Commercial banks’ lending to the private sector in March expanded by 6.2% year-on-year, less than February’s 7.5% rate, but still the sixth consecutive month credit growth has been positive.
Lending growth has been positive since October 2016 after dropping to the negatives in August and September. February’s growth rate is the highest in eleven months.
The slowdown, which was most marked in the second quarter of 2016 (see chart), was largely driven by provisioning for bad loans, which heightened risk aversion in commercial banks, according to the central bank’s State of the Economy Report, March 2017.
The report notes that private sector demand for credit has remained relatively robust despite “high lending rates”. The weighted average lending rates on shilling-denominated loans declined to 23.13% in February 2017 from 25.2% in February 2016, even as the policy rate has fallen by 6% since April 2016.
The central bank blames the sticky lending rates on loan loss provisions and “operational inefficiencies on the side of commercial banks”.
Personal loans and household loans recorded the highest growth of 19.4% year-on-year to Shs1,986.94bn, data from Bank of Uganda show.
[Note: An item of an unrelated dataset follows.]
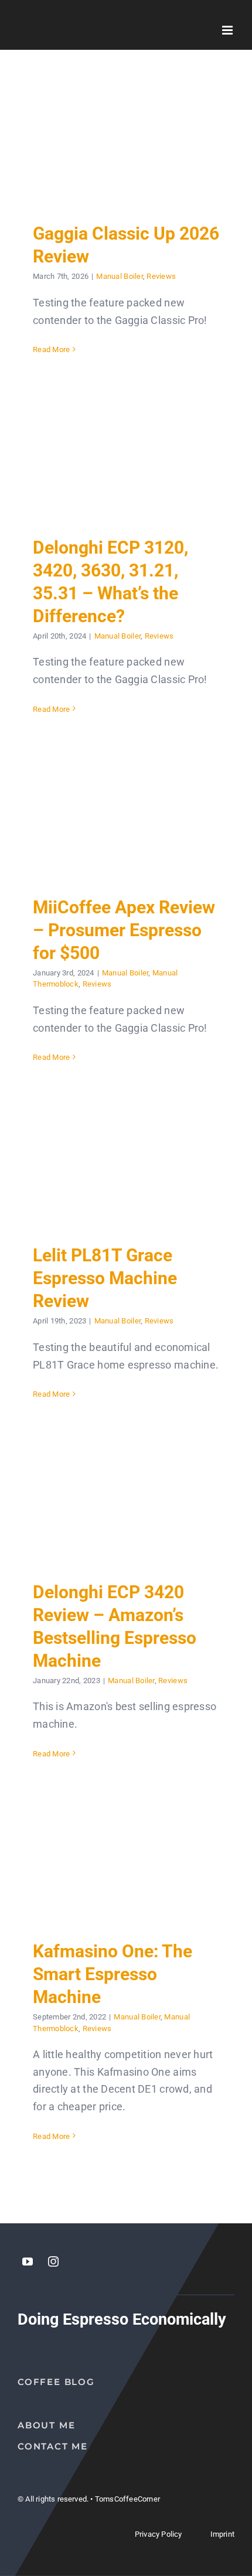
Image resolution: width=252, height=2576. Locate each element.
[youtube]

Loans for the purchase of durable goods were responsible for the growth, increasing 49.91% to Shs1,375.75bn.
Lending to agriculture increased by 17.4% compared to March 2016, driven by a 26.6% growth in loans for processing and marketing.
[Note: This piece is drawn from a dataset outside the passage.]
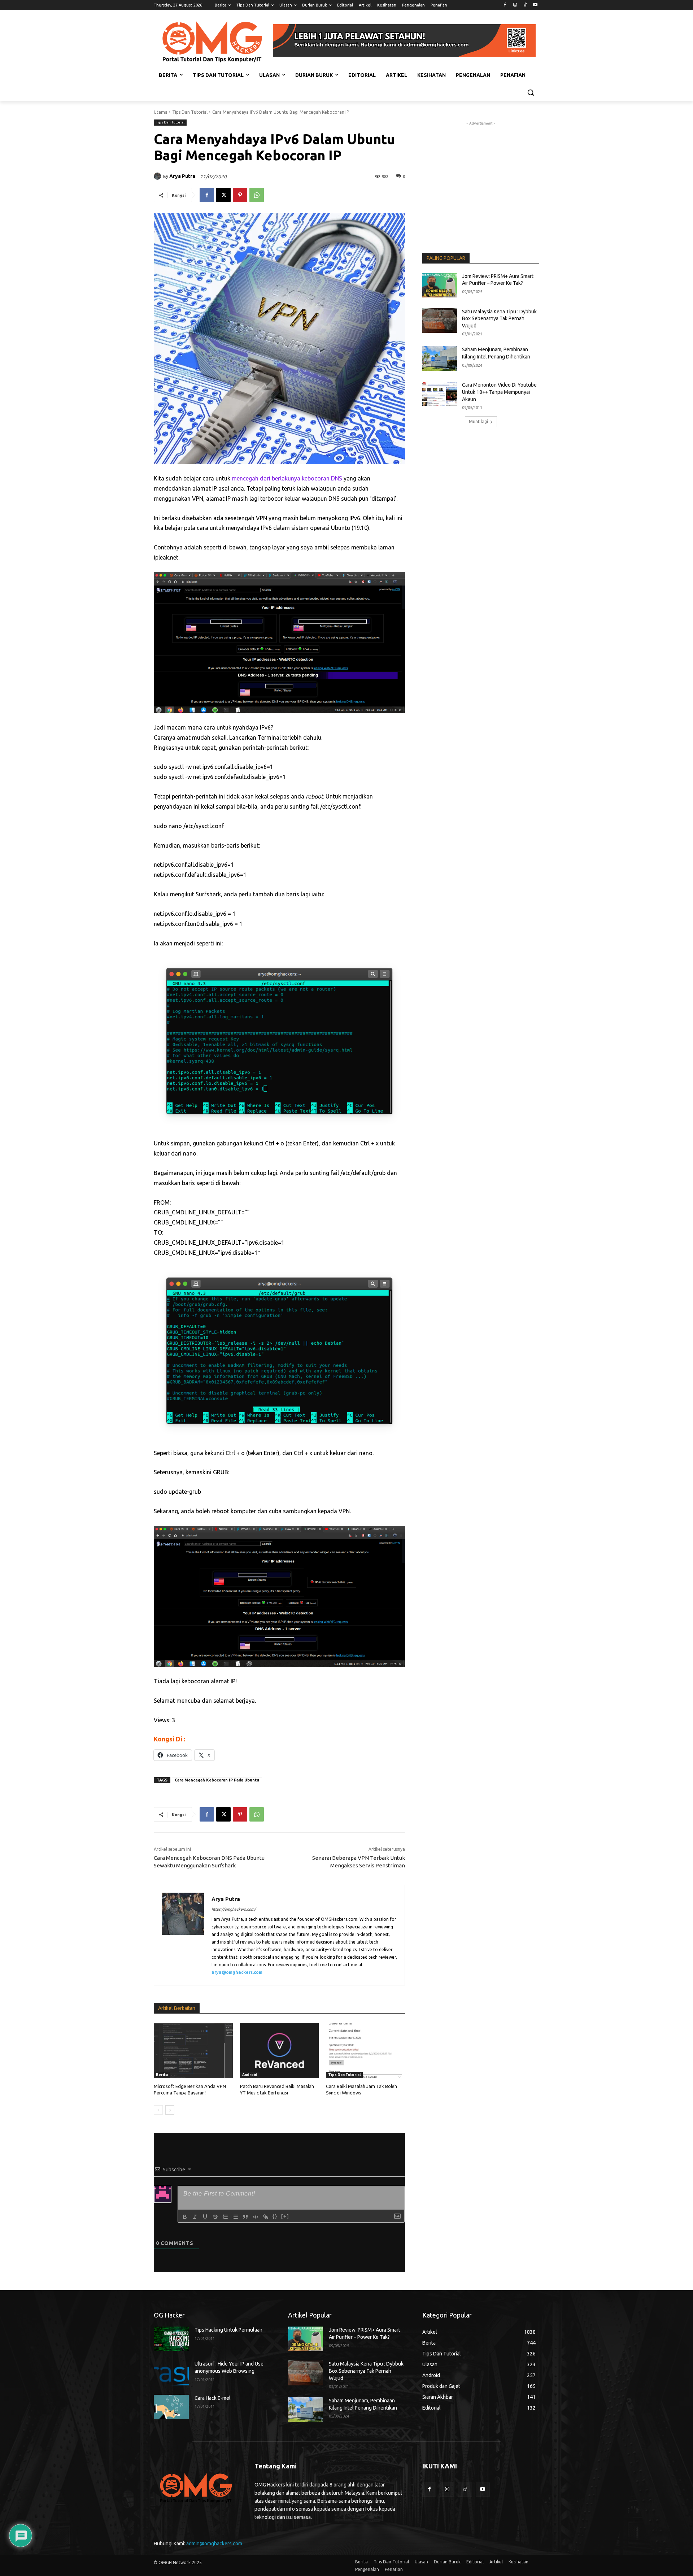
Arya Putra (182, 176)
Personal loans and household loans made up 17.5% of total loans, while loans to the agriculture sector were 11%. Building, mortgage, construction and real estate loans had the biggest share with 21.5%, followed by trade with 18.6%.
Lending to trade expanded by 11.9% year-on-year to Shs2,116.36bn. Wholesale trade loans increased by 14.11% to Shs979.15bn, while credit to retail declined by 5.86% to Shs676.66bn. However, credit for imports rose 105.37% year-on-year to Shs244bn.
Credit to the building, mortgage, construction and real estate sector declined – just like in February – by 6.2% on an annual basis. Mortgage loans fell 8.7% to Shs1,171.27bn, with residential mortgages declining by 16.8% but commercial mortgages slightly edging up by 2.6%.
Lending to manufacturing – which was 13.1% of total lending – fell 5.8% to Shs1,484.58bn, mainly due to a 3.9% decline in credit for food, beverages, and tobacco industries.
On a month-on-month basis, credit growth to the private sector fell by 1.2% to Shs11,371.9bn, the lowest level in five months. This was because of a 0.9% decline in credit to the building, mortgage, construction, and real estate sector, and a 1.4% fall in lending to the manufacturing sector.
Monthly credit growth to business services also fell 22.9% to Shs521.56m.
It grew by 5.4% to agriculture and 3.2% to trade.